Stupid Things and Stuff that just Doesn’t Make Sense

1) People who stand in line for 16 or more minutes to have a two- dollar or less mistake corrected on their grocery receipts. After 31 seconds, I’m personally spending more money by wasting my time in line. Let it go, and remember to pull out your coupons for the cashier next time.

2) Stupid phrases we use that are based on 19th century realities, or earlier. We still use  the horse as the standard of power and speed for our motorized vehicles, and so, ok. But I am tired of hearing “Hold your horses!” Why not, “Hold your Dodge Viper, mister” Or, “Hold your Chevy 2- ton!” ? Then there’s just dumb little phrases, and I am guilty of this one. “You BET, or You Betcha!” We all know what it means- “Yes, indeed!”, but a bet is- by nature- fraught with risk. So, in actuality, I might as well say, “Take your chances!” Then there are those things that it seems like everyone is saying at the moment- those trendy phrases championed most often first by teens and young adults that somehow sound asinine when uttered by anyone over 23. “That shit is dope, yo! ” The same goes for  anything followed up with “Yo”. Trendy phrases I am already very tired of hearing include” ridONKulous”, from Shreck, OMG, either as acronym or actually the entire spoken phrase. “Really. Really…seriously?!..” is getting old.” LOL.”  No comment required. Also, folks, quit teaching your kids that little song and dance,  “Ring around the Rosie, pocket full of posies”. We all know this is a song of warning for the plague in England way back in I -don’t-even-know when. I also have a real problem with the resurrection of trendy phrases that had just been , mercifully retired about a decade ago. I don’t want to hear a single person say “Awesome!”, “Bodacious, Boss, Killer, Gnarly, groovy, or “Dude!”. I will allow ‘cool’, because ‘cool’ is always cool.

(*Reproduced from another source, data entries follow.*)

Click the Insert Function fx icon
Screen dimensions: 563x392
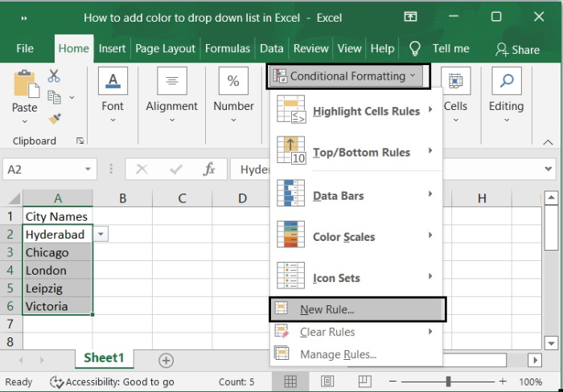coord(209,169)
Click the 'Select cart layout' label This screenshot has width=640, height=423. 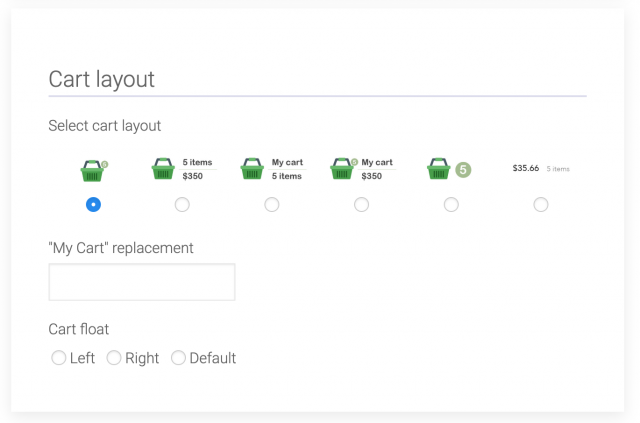click(105, 126)
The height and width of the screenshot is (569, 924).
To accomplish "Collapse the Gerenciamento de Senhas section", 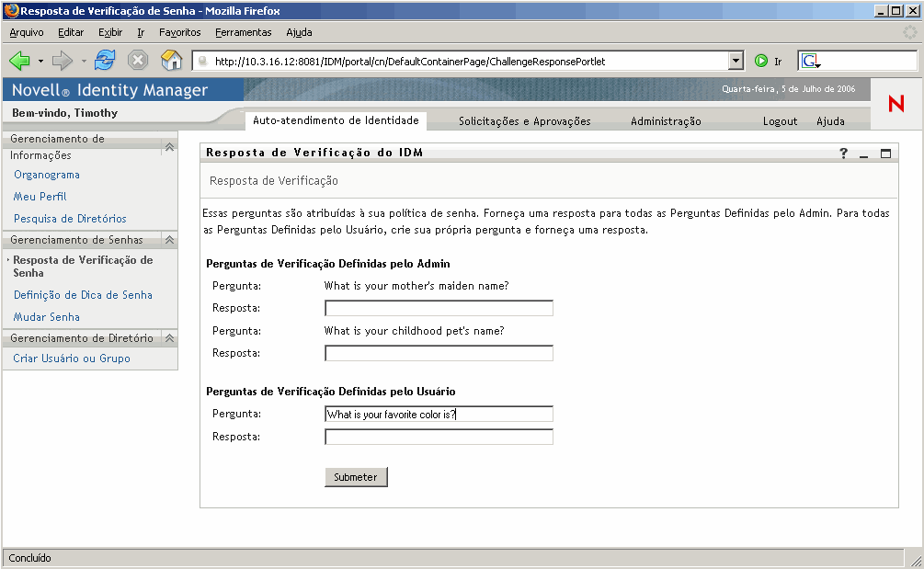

3) People who insist on not using the exit in the line, but who instead turn to leave through the entrance when there are other people in the line that the person is forced to squeeze by and bump. Take your lazy-not-wanting-to-walk-another-20-feet ASS to the exit!

4) People who are returning an item to the store, who come to the counter after being in line for a while, but only then decide to dig through every receipt in their purses to find the ONE that is needed. Ditto for people who get to the cashier only to realize that they need to PAY for their items, as though making sure they actually have some form of payment readily available never occurred to them. “Oh, HOW much is it? Oh, hold on. Let me look in my back pocket…( 48 seconds elapse) Hmmn, I wonder where I put my debit card..( dig, dig, search, search, sigh- another minute and 12 seconds pass!).Hey, do you take rebate checks? I got this from Kellogg’s, it’s for $1.47 Ok, wait, I think I am going to have to use my change to pay for this. Is that OK?” Really? Seriously?! OMG, AWESOME (heh-heh-heh!)

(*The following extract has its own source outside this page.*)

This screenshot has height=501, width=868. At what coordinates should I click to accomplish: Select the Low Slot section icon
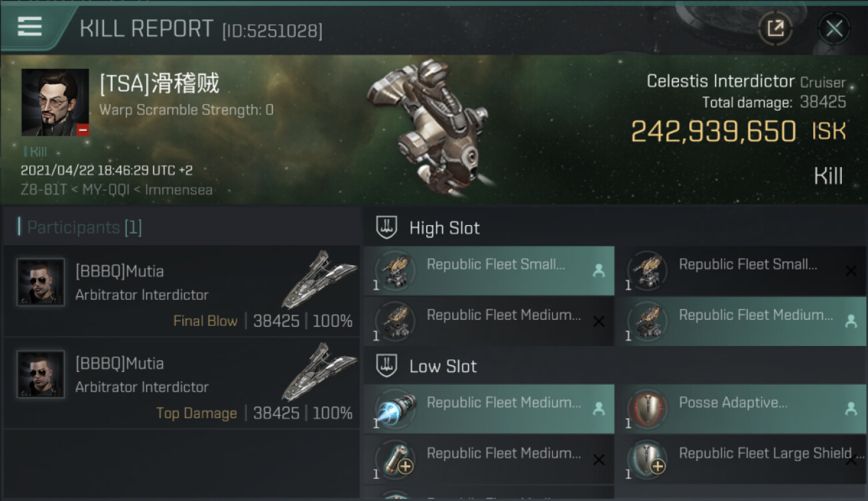click(x=387, y=366)
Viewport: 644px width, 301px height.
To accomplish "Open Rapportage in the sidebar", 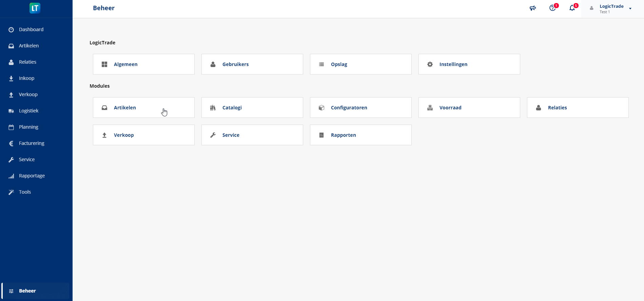I will pyautogui.click(x=32, y=176).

Traffic slow-downs for no perceivable reason. You know the scene. Suddenly, everyone for 3 miles is heading toward the bridge entrance at a crawl, but only in the direction YOU are headed in . You look for a fire  truck, for an accident, for anything to provide an answer as to why you’re all going nowhere. You see nothing. But people are lemmings. When you finally get to the head of the line you see a SIGN that says, “men working”, but there ARE NO men working- anywhere, doing ANYTHING! Everyone just slowed down for absolutely no reason, only because of a sign. Beware of perceptions appearing as reality.

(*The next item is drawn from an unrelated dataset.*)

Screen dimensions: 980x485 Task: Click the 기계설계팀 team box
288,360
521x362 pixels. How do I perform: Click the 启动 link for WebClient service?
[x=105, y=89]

5) The annoying awkwardness of trying to create your voicemail greeting in any conceivable original way- then finally just doing what everyone else is doing anyway. “This is me. Sorry I missed your call, leave a message.” Then you realize how dull and sad you sound and try to liven it up and end up sounding instead like a mattress salesman on TV. “HI!! This is Abe! I am so SORRY I missed your call! PLEASE leave a message and I will call you back as SOON as POSSIBLE! “

WOW! Look at ME go!

6) Trendy damn food! It starts on cooking shows. For awhile, everything was all about Mango chutney. Then it was Jicama. Now, the food star is, polenta,  which is a fancy way of saying ‘grits’. But people say ‘Ew!” when you say ‘grits’, so let’s call it polenta. And by all means let’s cover that polenta in PINE NUTS.

More “Stupid things and Stuff that just doesn’t make sense” later!